■ WORK REQUIRED
If a record holds a picture, leave the picture out and repeat everything else exactly.

-------- RECORD SET --------

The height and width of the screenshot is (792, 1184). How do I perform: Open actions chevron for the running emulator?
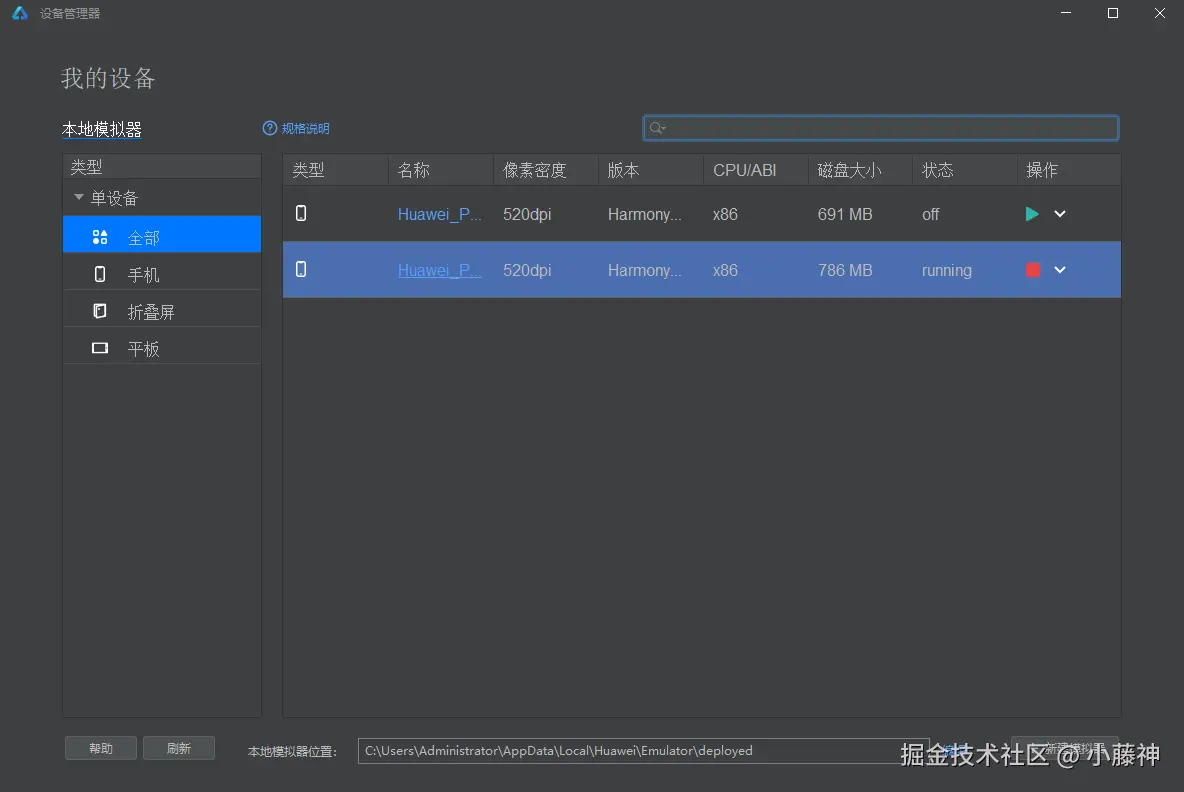(x=1059, y=270)
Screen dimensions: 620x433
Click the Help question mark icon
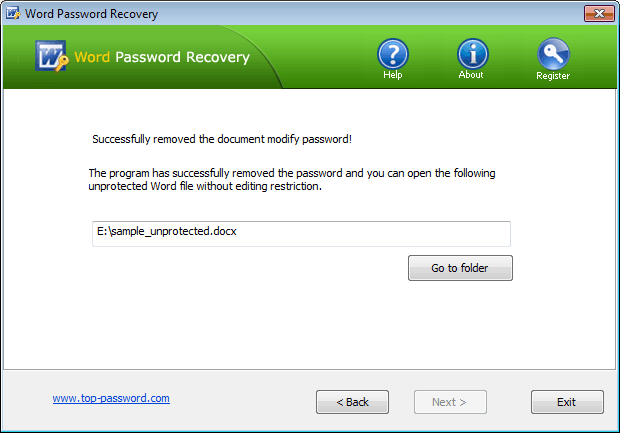click(x=393, y=53)
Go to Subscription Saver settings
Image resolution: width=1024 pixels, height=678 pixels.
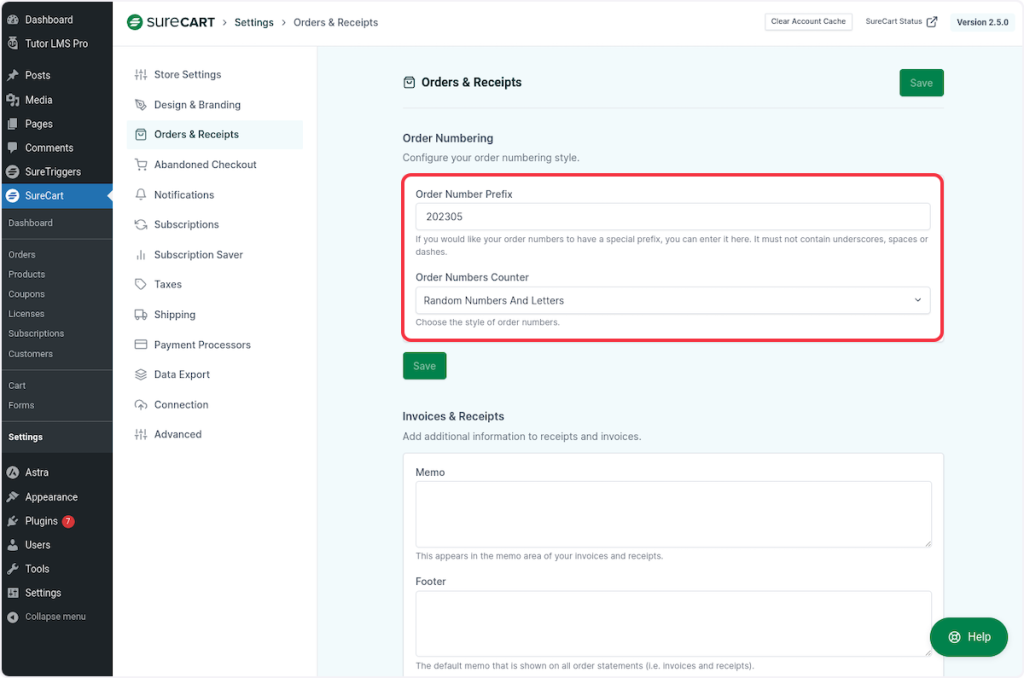[x=198, y=255]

--------

■ EXERCISE ANSWER
The height and width of the screenshot is (792, 1184). How do I perform: Open actions chevron for the running emulator?
(x=1059, y=270)
Screen dimensions: 620x433
Click the Help question mark icon
click(x=393, y=53)
Go to Subscription Saver settings
Image resolution: width=1024 pixels, height=678 pixels.
[x=198, y=255]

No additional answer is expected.